Contact details
Dr Thomas S Churcher
Junior Research Fellow
School of Public Health
G35
Medical School
St Mary's Campus
Email:
Dr Thomas S Churcher
My main research focuses on the use of mathematical models to understand the epidemiology and control of parasitic infections of humans. The aim is to produce policy relevant research that is useful to public health professionals tackling these deadly diseases. Of particular interest is the development of models merging population genetics with population dynamics to explore and predict the evolutionary response of the parasite to control interventions. My work spans a number of different parasitic infections as I believe much can be learnt from drawing parallels between different host-parasite systems.
Malaria
As part of TransMalariaBloc we are investigating how the biology of the malaria parasite within the mosquito will influence some of the new transmission-blocking interventions currently under development. Using mathematical models that recreate the population dynamics of the parasite we are trying to provide simple guidelines to help to fully evaluate the effectiveness of these important new tools.
With Azra Ghani other members of the malaria research group we have developed a full transmission model of malaria which can be used to optimise the integration of multiple control interventions. A version of this simulation model can be explored here. My work has focused on understanding intervention strategies which target the mosquito vector, to see how indoor spaying, bednets and these new transmission blocking drugs and vaccines may be best used to control the disease.
Filariasis
Together with Maria-Gloria Basáñez I am developing mathematical frameworks in order help identify and predict the impact of drug resistance on the mass chemotherapy control programmes currently in operation, be it human onchocerciasis or lymphatic filariasis. Recently published in PNAS, we have devised novel statistical and mathematical tools to distinguish clearly between natural variation in host responses to treatment and truly atypical responses indicative of drug resistance (Figure 1). These analytical tools shall then be used to design and interpret molecular studies investigating the presence of molecular markers associated with anthelmintic resistance.

## Dataset records

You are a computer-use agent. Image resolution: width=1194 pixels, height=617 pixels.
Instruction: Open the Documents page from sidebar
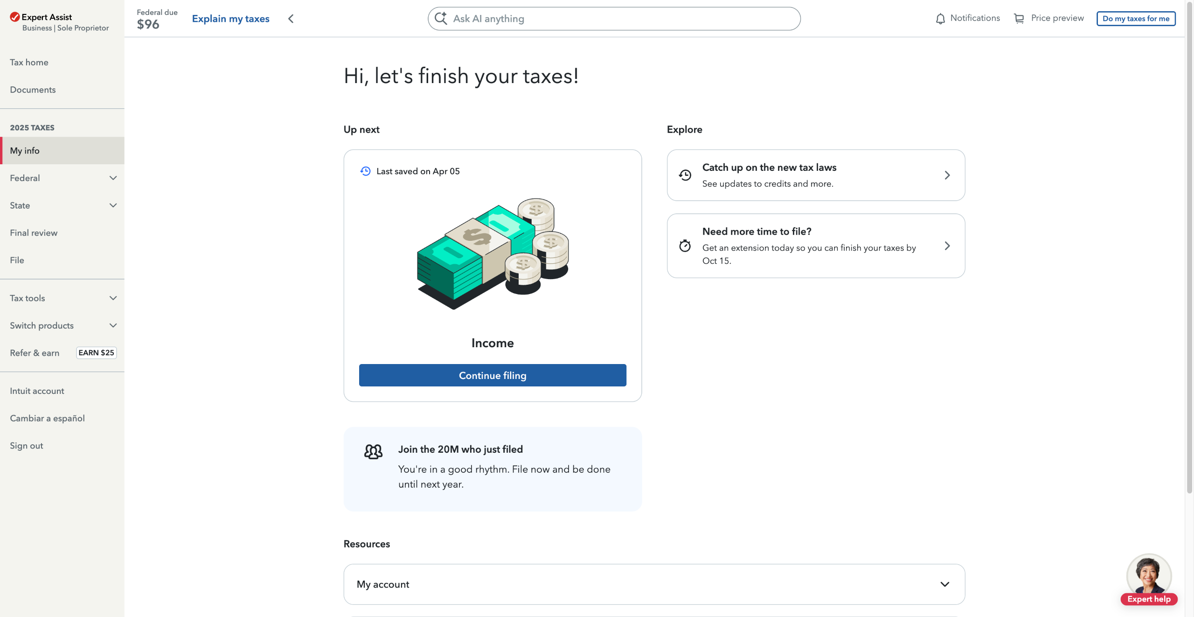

---

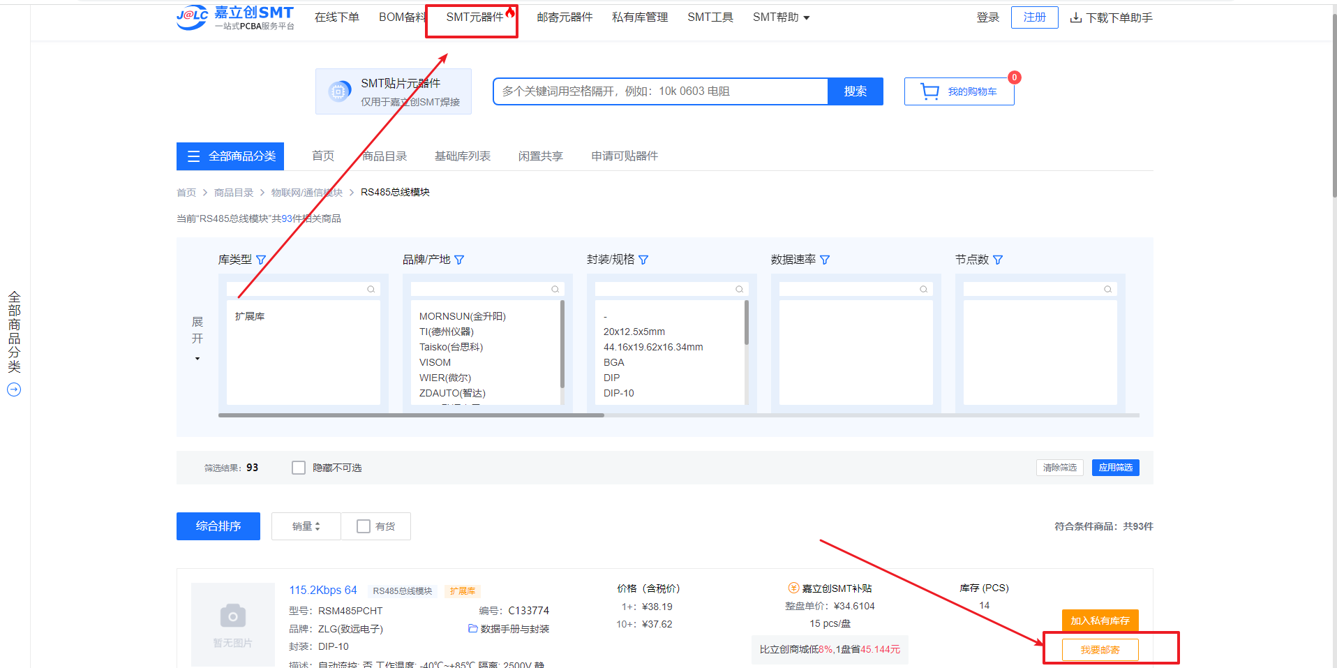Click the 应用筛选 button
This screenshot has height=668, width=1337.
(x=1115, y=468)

## Assignment 1
According to the Thomas S Churcher research profile, in which journal were the new tools for telling natural variation in treatment response apart from drug resistance published?
## Assignment 2
Continue the Thomas S Churcher research profile after its last sentence.

## Task output 1
PNAS

## Task output 2
Figure 1. The variability in post-treatment onchocerciasis microfilarial repopulation rates among hosts after (A) their first ivermectin treatment and (B) their first 4 rounds of ivermectin treatment. Individual lines represent the modelled dynamics for each host in the dataset. Lines in both panels are colored according to the cumulative distribution of responses seen at year 1.Lowest 50% (dark blue), 50–60% (dark green), 60–70% (blue), 70–80% (green), 80–90% (yellow), and 90–100% (red).
Schistosomiasis and soli-transmitted helminthiases
I work closely with two large-scale parasite control programmes, the Schistosomiasis Control Initiative (SCI) and the Partnership for Child Development. This association has provided me with an understanding of how mathematical epidemiology can be useful to public health professionals and help optimise a programmes success. I currently co-supervise a PhD student, Mr Mike French, who works at the SCI quantifying the impact of their control activities are having on the disease and who is expected to complete his PhD in 2011.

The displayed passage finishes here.